- Extrait fourni

------------------------------------------------

En route pour le lac Toba

Nous prenons la route pour rallier le lac volcanique le plus vaste du monde. Il dort sur le cratère endormi d’un super volcan, dont la dernière éruption remonte approximativement, à 28.000 ans. Ce lac immense repose dans une caldera, un cratère effondré d’un volcan géant. Sur ce lac, qui parait-il est une pure merveille, se trouve la grande île sauvage de Samosir. Des ethnies y vivent dans des maisons de bois sculpté. Ce site d’exception me tente plus que tout au monde. Une excitation me parcourt. Il n’y a pas de bonheur comparable à celui qui précède les prémisses d’une aventure si inspirante. A l’heure de midi, nous grimpons dans un bus pour le lac Toba. Il me semble que c’est la première fois que je voyage. Une sensation brûlante me donne des frissons, comme un piment rouge. Le bus roule à travers les villages, les plantations de maïs, de choux et de café jusqu’à la formidable cascade du nom de Sipisopiso. Elle s’épanche au loin le long d’une haute falaise, comme un ruban blanc et soyeux. Nous faisons une courte halte pour contempler ce vaste paysage qui s’étale sous nos yeux. Ici la nature semble reprendre sa place de Reine du monde. De l’autre côté du regard, s’étendent les premiers contours du gigantesque lac Toba. Sa majestueuse couleur bleu acier déteint sur le ciel brumeux. Devant ce tableau féerique, j’enlace Bastien et notre étreinte semble contenir la terre sublime qu’il nous est offert de fouler. Nous poursuivons la route jusqu’à un village traditionnel de la tribu dokan. De formidables maisons de bois d’une époque primitive, trônent dans un style artistique.

------------------------------------------------

- Liste des lignes
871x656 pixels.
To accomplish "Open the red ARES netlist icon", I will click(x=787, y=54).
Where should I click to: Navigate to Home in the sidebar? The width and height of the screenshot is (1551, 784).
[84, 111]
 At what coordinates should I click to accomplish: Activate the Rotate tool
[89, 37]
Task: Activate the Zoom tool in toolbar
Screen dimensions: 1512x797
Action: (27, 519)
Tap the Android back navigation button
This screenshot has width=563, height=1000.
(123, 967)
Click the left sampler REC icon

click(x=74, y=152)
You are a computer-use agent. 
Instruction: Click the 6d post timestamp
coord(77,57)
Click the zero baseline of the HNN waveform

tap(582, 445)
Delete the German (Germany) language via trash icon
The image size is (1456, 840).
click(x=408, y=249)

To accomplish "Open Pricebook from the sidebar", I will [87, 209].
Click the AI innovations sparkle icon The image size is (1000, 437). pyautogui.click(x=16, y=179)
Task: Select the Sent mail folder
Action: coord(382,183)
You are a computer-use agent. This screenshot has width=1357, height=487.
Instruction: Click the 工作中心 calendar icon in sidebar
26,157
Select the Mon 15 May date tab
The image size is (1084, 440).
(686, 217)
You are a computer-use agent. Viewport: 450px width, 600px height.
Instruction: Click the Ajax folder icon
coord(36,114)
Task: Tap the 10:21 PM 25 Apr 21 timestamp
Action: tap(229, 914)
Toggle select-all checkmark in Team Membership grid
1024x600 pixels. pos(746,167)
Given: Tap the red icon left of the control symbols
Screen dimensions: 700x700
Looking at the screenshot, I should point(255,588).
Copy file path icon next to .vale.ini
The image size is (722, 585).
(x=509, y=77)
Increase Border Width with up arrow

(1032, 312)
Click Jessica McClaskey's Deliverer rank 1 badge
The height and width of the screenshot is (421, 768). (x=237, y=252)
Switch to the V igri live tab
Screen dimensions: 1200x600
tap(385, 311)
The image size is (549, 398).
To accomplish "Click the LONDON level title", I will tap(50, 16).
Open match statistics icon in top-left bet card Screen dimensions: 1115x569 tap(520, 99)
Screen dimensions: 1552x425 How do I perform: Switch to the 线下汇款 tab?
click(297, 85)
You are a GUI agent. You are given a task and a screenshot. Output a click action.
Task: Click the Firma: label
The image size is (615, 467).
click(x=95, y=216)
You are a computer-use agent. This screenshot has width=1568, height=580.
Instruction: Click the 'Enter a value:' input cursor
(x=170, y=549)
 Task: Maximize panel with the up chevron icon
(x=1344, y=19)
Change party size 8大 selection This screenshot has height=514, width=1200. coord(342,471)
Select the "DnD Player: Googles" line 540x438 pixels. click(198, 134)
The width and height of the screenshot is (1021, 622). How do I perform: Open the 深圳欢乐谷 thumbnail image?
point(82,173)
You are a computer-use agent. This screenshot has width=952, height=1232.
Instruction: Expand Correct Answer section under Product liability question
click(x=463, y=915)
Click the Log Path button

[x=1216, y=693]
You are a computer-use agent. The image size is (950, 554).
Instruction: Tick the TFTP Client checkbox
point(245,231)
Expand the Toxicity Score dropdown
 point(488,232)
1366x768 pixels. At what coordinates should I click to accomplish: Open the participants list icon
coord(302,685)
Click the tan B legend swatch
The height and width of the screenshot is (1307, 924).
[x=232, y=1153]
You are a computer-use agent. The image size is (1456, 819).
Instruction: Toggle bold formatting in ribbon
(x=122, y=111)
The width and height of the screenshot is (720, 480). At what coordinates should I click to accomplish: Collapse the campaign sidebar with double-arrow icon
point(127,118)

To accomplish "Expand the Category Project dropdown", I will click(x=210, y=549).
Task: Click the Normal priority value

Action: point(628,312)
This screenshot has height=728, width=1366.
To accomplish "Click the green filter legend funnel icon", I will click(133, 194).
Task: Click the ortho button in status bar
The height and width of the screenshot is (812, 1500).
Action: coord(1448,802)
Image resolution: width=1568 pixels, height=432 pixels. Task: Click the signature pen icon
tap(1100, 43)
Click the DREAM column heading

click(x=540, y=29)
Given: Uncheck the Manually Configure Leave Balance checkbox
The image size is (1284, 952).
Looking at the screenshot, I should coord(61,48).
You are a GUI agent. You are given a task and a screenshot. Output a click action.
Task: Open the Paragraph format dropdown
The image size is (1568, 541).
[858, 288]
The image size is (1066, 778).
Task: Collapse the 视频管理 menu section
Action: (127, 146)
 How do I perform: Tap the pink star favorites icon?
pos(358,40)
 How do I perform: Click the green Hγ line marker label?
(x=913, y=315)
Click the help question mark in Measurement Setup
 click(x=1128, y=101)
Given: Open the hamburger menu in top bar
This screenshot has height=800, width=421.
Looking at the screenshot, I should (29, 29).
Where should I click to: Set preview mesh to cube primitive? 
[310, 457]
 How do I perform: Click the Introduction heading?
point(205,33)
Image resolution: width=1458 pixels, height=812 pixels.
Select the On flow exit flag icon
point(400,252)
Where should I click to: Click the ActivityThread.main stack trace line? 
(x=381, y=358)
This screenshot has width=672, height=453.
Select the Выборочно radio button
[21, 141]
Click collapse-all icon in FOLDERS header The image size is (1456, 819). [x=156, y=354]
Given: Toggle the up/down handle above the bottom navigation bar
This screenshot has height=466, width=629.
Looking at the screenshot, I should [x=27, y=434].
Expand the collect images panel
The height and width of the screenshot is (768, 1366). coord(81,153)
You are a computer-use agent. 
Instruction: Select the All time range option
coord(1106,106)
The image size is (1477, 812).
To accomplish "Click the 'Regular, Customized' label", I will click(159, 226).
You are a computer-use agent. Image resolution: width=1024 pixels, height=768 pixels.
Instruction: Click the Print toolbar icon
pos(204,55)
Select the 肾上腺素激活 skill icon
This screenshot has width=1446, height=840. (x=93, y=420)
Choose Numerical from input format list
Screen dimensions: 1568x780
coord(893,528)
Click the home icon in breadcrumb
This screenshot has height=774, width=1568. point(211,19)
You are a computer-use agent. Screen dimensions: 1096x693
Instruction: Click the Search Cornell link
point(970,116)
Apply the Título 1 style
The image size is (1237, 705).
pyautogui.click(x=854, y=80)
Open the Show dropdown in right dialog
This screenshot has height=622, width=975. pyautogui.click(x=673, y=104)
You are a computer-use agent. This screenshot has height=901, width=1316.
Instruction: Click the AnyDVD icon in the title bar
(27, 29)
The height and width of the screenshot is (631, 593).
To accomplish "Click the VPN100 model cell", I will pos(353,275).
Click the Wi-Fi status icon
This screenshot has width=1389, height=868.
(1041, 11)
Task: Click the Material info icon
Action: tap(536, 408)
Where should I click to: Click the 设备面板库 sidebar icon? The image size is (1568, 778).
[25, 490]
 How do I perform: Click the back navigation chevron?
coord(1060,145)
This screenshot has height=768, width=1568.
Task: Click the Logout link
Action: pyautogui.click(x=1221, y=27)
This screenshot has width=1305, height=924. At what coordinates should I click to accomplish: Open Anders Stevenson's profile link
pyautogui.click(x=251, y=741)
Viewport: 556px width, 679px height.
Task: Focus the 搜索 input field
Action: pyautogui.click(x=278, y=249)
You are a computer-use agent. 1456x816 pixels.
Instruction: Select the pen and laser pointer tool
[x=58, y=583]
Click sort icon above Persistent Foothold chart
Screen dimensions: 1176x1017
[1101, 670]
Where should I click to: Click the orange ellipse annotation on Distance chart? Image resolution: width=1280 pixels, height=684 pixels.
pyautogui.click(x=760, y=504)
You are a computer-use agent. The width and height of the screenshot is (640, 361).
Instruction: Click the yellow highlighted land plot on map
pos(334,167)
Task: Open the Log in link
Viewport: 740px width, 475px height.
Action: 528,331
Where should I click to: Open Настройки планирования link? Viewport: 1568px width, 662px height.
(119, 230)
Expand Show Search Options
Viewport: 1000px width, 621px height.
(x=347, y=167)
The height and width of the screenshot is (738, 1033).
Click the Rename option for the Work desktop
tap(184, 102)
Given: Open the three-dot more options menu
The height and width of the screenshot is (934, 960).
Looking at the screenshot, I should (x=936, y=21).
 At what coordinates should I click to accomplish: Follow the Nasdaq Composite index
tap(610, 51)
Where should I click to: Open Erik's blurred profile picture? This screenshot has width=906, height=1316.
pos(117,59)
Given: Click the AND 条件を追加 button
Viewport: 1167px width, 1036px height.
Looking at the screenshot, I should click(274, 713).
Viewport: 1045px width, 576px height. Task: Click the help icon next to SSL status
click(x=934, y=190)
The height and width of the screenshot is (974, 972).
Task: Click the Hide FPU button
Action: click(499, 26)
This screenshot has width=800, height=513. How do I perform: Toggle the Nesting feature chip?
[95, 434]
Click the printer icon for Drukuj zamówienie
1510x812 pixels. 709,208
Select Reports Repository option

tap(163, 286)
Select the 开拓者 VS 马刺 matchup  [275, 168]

------------------------------------------------

- Consigne donnée
Quelles cultures l'extrait sur le lac Toba nomme-t-il parmi les plantations que traverse le bus ?

- Corrigé de l'exercice
Le maïs, les choux et le café.